Am i still allowed to didagree?

Lazysummerdays · 28/05/2014 10:22

I do wonder though if these 'chairpeople' and university lecturers have any experience of teaching in schools. Or if they aspire to these positions because they are politically-inclined.
To have a negative attitude to Dickens saying it will grind pupils down is sheer nonsense- and very patronising at best. The same could be said of Mice and Men! I've never felt so ground down as when teaching M&M! Boooooooooooring book!

I don't believe that the study of literature should be dictated by location, but you do have to ask why, when the UK has a wealth of writers from Chaucer onwards, that Hemingway, Fitzgerald and Steinbeck are always on the syllabus- so children learn about American culture- but know very little about their own heritage, such as Victorian London.

Bonsoir · 28/05/2014 10:23

That OCR draft spec really shocks me. IS THAT ALL? What a pathetic excuse for a syllabus.

bruffin · 28/05/2014 10:38

My dcs did Purple Hibiscus and hated it,they did enjoy an Inspector Calls though.

I am actually shocked that mosts of the books studied today are exactly the same as i did for Olevel in 1979. I did OM&M, TKAMB, an Inspector Calls and Romeo and Juliet. But back in those days we had no access to the texts in our exams and had to be able to quote from memory.

noblegiraffe · 28/05/2014 10:42

I wonder if the people at OCR finished their spec after weeks of work, finally pressed print, then read Gove's piece saying 'exam boards are free to design a course that includes the minimum plus Steinbeck et al' and said 'bugger'.

TheOriginalSteamingNit · 28/05/2014 10:42

Anyone ever seen the Harry and Paul sketch where Harry Enfield is a fiercely chauvinistic Scot who claims everything is 'much much better in Scotland' all the time? Grin

Lazysummerdays · 28/05/2014 10:47

I'm afraid I'd take the opposite view: if bright kids are only exposed to US novellas then they may well choose not to study Eng Lit at A level!
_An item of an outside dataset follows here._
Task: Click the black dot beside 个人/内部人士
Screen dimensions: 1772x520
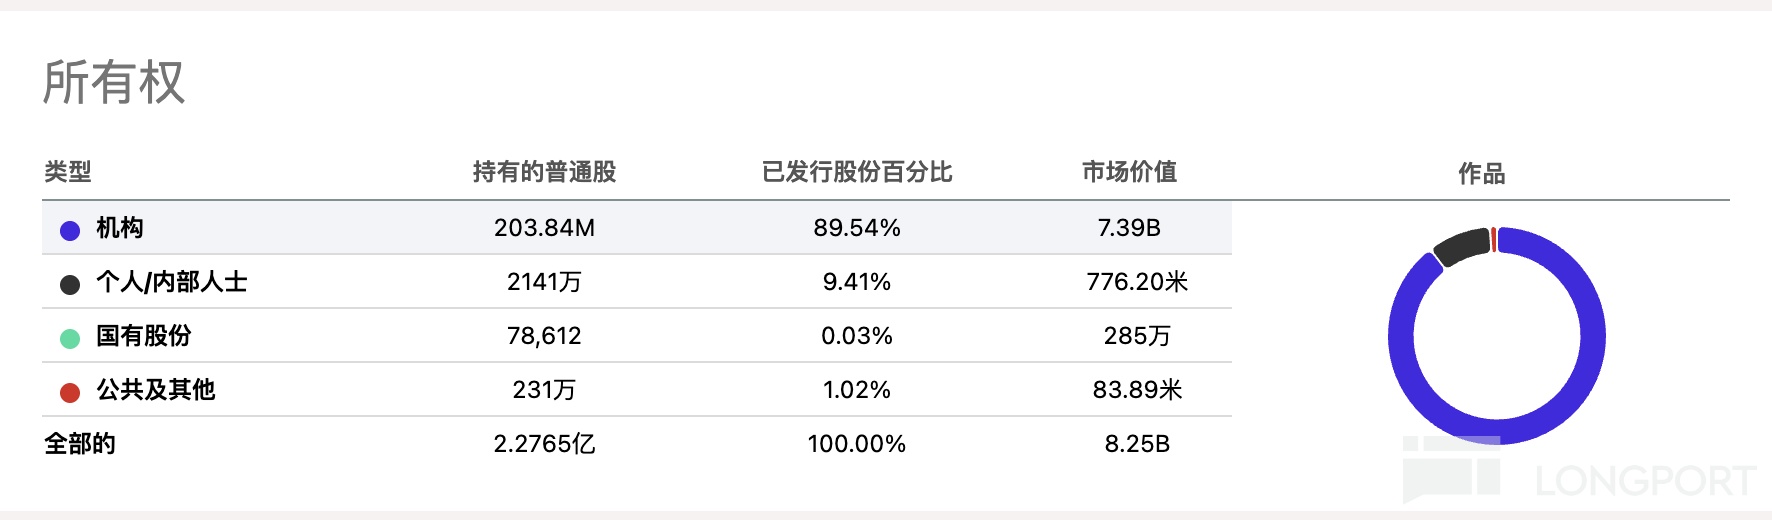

One of the biggest problems with A level Lit is the huge jump from GCSE.

It's been acknowledged for some time now that the exam boards choose texts based on how easy they are to attract more entries = more money for them.

As I said, if you've been involved in teaching English for 4 decades it's easier to see how standards have been eroded- not only by grade inflation but by the content of the syllabus.

Maybe there is a case now for reverting to the previous exam system where different texts were set for different abilities because one size doesn't fit all. It's just not possible to stretch able pupils on the same texts that suit the less able.

Bonsoir · 28/05/2014 10:49

"It's been acknowledged for some time now that the exam boards choose texts based on how easy they are to attract more entries = more money for them."

The competing exam board system is a recipe for dumbing down.

TheOriginalSteamingNit · 28/05/2014 10:51

I really don't understand how we've come to this situation with different exam boards... I do agree it's daft.

DD's school reckon they've chosen a board for A level Eng Lit that is 'harder' than some others, which they think will help students applying to universities: I don't know how much harder they think it is, or whether it will help, but it seems utterly ridiculous that this should even be a conversation.